Hello guys!
おはようございます。
Hari ini tiba-tiba aku teringat masa SMA.
Sebuah masa yang penuh dengan konflik. J Dimulai dari konflik masuk SMA yang binguuuung banget
gara-gara orang tuaku nggak pegang uang sama sekali untuk pendaftaranku ke SMA.
Kedua, konflik dengan salah satu guru yang tidak toleransi akan muridnya. Ketiga,
konflik batin yang sampai membuat turun rangking. Haha.. Dari rangking tiga
turun menjadi rangking ke sepuluh. (ups, jauh banget kan? Jhahha... ) Tapi tahu nggak guys, salah satu
hal yang tidak pernah bisa terlupakan di masa tersebut adalah masa dimana aku
hampir bertengkar dengan guru.
Ceritanya, dulu setiap siswa ada tugas
untuk mengisi buku Ramadhan kan? Nah, kebetulan aku tinggalnya di Pondok.
Secara tidak langsung, aku pun menuliskan semua kegiatanku dalam buku itu
sesuai dengan kegiatan di pondok kan? He..
Nah, selepas lebaran, kami pun masuk
sekolah seperti biasa. Akupun menjalankan aktifitas seperti biasanya. Ketika bel
kedua berbunyi, guru agama kelas dua pun masuk. Sebutlah ia Pak Arman. Ia
membuka kelas seperti biasa, kemudian menginstruksikan siswanya untuk mengumpulkan
buku Ramadhan tersebut. Ketua kelas pun bergegas untuk mengumpulkan bukunya.

**DATA ENTRI**
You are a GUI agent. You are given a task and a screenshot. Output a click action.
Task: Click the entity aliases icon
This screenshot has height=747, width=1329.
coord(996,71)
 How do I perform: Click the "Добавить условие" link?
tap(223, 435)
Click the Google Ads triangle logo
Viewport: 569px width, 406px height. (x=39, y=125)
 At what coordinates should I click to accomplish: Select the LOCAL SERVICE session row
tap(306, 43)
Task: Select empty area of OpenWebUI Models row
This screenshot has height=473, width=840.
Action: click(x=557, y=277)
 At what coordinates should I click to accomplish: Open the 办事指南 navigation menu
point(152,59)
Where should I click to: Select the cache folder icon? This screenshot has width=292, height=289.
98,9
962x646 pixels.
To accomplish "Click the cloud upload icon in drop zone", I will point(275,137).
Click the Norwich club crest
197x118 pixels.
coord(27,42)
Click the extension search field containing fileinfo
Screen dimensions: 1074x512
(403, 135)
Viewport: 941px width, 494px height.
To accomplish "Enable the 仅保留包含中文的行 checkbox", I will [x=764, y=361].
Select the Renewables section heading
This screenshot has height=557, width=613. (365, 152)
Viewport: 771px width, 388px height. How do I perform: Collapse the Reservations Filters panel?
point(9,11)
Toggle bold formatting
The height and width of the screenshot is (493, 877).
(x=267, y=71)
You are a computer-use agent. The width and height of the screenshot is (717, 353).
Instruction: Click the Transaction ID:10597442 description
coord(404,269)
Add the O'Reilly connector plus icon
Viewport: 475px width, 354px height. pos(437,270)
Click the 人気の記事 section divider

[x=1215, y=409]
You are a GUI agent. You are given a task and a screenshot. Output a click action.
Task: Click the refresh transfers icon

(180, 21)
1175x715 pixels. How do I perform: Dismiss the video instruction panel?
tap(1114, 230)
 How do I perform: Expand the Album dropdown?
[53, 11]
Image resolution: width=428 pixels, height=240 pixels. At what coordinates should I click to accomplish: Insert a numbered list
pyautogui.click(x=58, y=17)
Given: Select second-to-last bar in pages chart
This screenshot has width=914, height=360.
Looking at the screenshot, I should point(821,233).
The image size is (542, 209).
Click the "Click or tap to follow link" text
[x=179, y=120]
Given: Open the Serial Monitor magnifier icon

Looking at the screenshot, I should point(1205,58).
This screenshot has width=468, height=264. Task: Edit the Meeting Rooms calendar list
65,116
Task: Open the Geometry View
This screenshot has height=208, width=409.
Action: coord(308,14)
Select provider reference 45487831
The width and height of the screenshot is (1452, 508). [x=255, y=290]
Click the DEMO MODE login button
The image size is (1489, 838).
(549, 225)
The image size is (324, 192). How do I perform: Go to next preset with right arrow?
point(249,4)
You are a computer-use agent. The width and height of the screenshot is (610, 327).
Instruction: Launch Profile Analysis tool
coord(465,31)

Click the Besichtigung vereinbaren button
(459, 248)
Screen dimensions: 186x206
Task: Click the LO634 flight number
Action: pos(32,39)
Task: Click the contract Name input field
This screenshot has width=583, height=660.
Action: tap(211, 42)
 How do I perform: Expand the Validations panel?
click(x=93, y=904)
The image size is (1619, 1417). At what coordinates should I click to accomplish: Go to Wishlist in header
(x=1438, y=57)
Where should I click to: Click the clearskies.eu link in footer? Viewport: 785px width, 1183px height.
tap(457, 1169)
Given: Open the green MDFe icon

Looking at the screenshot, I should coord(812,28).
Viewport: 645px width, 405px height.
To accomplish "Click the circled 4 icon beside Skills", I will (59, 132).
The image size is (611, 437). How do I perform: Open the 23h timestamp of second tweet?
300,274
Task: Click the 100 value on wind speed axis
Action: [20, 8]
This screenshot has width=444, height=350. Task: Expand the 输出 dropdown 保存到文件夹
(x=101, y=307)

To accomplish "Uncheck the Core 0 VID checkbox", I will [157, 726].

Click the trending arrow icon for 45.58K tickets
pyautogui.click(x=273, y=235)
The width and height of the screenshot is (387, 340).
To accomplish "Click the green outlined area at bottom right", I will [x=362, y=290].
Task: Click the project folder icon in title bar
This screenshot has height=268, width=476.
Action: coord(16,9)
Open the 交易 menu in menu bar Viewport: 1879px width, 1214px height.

**TUGAS**
**a.** Tuliskan kembali bagian dari cerita tentang masa SMA di atas, mulai dari "Kedua, konflik dengan" sampai dengan "tinggalnya di Pondok.".
**b.** Sebutkan semua konflik masa SMA yang disebutkan dalam cerita tentang masa SMA di atas.
**c.** Lanjutkan cerita tentang masa SMA di atas, dimulai setelah kalimat terakhir yang ditampilkan.

**JAWABAN LATIHAN**
**a.**
Kedua, konflik dengan salah satu guru yang tidak toleransi akan muridnya. Ketiga,
konflik batin yang sampai membuat turun rangking. Haha.. Dari rangking tiga
turun menjadi rangking ke sepuluh. (ups, jauh banget kan? Jhahha... ) Tapi tahu nggak guys, salah satu
hal yang tidak pernah bisa terlupakan di masa tersebut adalah masa dimana aku
hampir bertengkar dengan guru.
Ceritanya, dulu setiap siswa ada tugas
untuk mengisi buku Ramadhan kan? Nah, kebetulan aku tinggalnya di Pondok.

**b.**
1. Konflik saat masuk SMA, karena orang tua sama sekali tidak memegang uang untuk pendaftaran.
2. Konflik dengan salah satu guru yang tidak toleransi akan muridnya.
3. Konflik batin yang membuat rangking turun dari tiga menjadi sepuluh.

**c.**
Disamping guru itu sedang memeriksa, kami
duduk di bangku masing-masing dengan posisi leter U. Karena jumlah murid di
kelas kami hanyalah 22 orang. Suasana dikelas ramai. Ada yang mengobrol,
membaca buku, bercanda-canda dan lain sebagainya. Sesekali, sang guru pun
memanggil nama murid untuk mengambil buku Ramadhan miliknya. Dan kini, tibalah
giliranku. Aku maju dengan memajang wajah sopan dan tersenyum pada guru
tersebut. kemudian Pak Arman pun bertanya padaku “Sri, kenapa ini kosong?”
katanya sembari menunjuk pada halaman-halaman yang kosong.
“Oh, itu karena saya sedang tidak sholat,
Pak” jawabku dengan polos.
“Lah, terus kenapa ininya juga kosong?” ia
menunjuk pada kolom membaca qur’an.
“Ehm, kan kalau lagi nggak sholat emang
nggak boleh baca Qur’an Pak. Soalnya kita sedang dalam keadaan tidak suci kan?”
“Kata siapa?” nadanya agak tinggi dari
sebelumnya. Anak-anak pun terdiam. Suasana kelas menjadi hening. Seolah tak ada
siapapun, kecuali aku dan Pak Arman.
“Itu memang sudah ada dalam aturannya kan
Pak. Seseorang yang sedang Haid tidak boleh membaca qur’an, membawa qur’an,
masuk ke masjid, Shalat, Thawaf. Itu kan haram” Jawabku dengan tegas.
“Siapa yang bilang seperti itu?”
“Saya belajar di Pondok Pak. Saya belajar
kitab safinah dan kitab-kitab fiqih lainnya”
“Lah kalau begitu? Gantinya apa?”
“Karena saya tinggal di Pondok. Ya, saya
jadinya ikut semua kegiatan pondok dari pagi sampai malam. Belajar kitab”
“Di kitab itu tetap saja kan ada tulisan
arabnya?” Ia masih ‘keukeuh’ dengan argumen dan pertanyaan-pertanyaannya. Dan aku
pun tidak ingin kalah. Hingga akhirnya ia terpaksa memberikan nilai aku C
dengan detail nilainya 65.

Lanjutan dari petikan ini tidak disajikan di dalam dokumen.